What you are asked to do —
In the answer, each line of the listing should appear again unchanged.

╔══

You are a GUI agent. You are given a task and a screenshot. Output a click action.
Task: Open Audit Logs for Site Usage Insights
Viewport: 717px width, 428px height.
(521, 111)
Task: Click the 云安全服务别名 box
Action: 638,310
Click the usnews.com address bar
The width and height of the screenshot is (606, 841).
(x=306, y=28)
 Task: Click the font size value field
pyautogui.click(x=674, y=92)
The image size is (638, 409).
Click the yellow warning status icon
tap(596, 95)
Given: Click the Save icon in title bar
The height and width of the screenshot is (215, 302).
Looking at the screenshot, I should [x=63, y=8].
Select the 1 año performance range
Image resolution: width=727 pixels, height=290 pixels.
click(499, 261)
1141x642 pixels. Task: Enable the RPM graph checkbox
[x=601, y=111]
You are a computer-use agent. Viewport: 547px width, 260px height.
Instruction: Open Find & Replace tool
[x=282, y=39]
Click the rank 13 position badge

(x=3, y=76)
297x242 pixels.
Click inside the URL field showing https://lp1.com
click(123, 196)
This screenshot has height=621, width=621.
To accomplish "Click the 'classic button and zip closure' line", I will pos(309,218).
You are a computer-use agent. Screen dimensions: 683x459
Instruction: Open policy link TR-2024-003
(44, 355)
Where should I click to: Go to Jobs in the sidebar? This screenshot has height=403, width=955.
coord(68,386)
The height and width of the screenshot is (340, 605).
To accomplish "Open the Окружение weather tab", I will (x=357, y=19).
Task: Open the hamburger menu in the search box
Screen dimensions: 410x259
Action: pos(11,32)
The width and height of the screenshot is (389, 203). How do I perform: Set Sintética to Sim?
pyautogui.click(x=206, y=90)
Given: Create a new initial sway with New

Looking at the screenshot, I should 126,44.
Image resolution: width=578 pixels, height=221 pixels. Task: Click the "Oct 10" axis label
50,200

╚══

The answer —
You are a GUI agent. You are given a task and a screenshot. Output a click action.
Task: Open Audit Logs for Site Usage Insights
Viewport: 717px width, 428px height.
(521, 111)
Task: Click the 云安全服务别名 box
Action: 638,310
Click the usnews.com address bar
The width and height of the screenshot is (606, 841).
(x=306, y=28)
 Task: Click the font size value field
pyautogui.click(x=674, y=92)
The image size is (638, 409).
Click the yellow warning status icon
tap(596, 95)
Given: Click the Save icon in title bar
The height and width of the screenshot is (215, 302).
Looking at the screenshot, I should [x=63, y=8].
Select the 1 año performance range
Image resolution: width=727 pixels, height=290 pixels.
click(499, 261)
1141x642 pixels. Task: Enable the RPM graph checkbox
[x=601, y=111]
You are a computer-use agent. Viewport: 547px width, 260px height.
Instruction: Open Find & Replace tool
[x=282, y=39]
Click the rank 13 position badge

(x=3, y=76)
297x242 pixels.
Click inside the URL field showing https://lp1.com
click(123, 196)
This screenshot has height=621, width=621.
To accomplish "Click the 'classic button and zip closure' line", I will pos(309,218).
You are a computer-use agent. Screen dimensions: 683x459
Instruction: Open policy link TR-2024-003
(44, 355)
Where should I click to: Go to Jobs in the sidebar? This screenshot has height=403, width=955.
coord(68,386)
The height and width of the screenshot is (340, 605).
To accomplish "Open the Окружение weather tab", I will (x=357, y=19).
Task: Open the hamburger menu in the search box
Screen dimensions: 410x259
Action: pos(11,32)
The width and height of the screenshot is (389, 203). How do I perform: Set Sintética to Sim?
pyautogui.click(x=206, y=90)
Given: Create a new initial sway with New

Looking at the screenshot, I should 126,44.
Image resolution: width=578 pixels, height=221 pixels. Task: Click the "Oct 10" axis label
50,200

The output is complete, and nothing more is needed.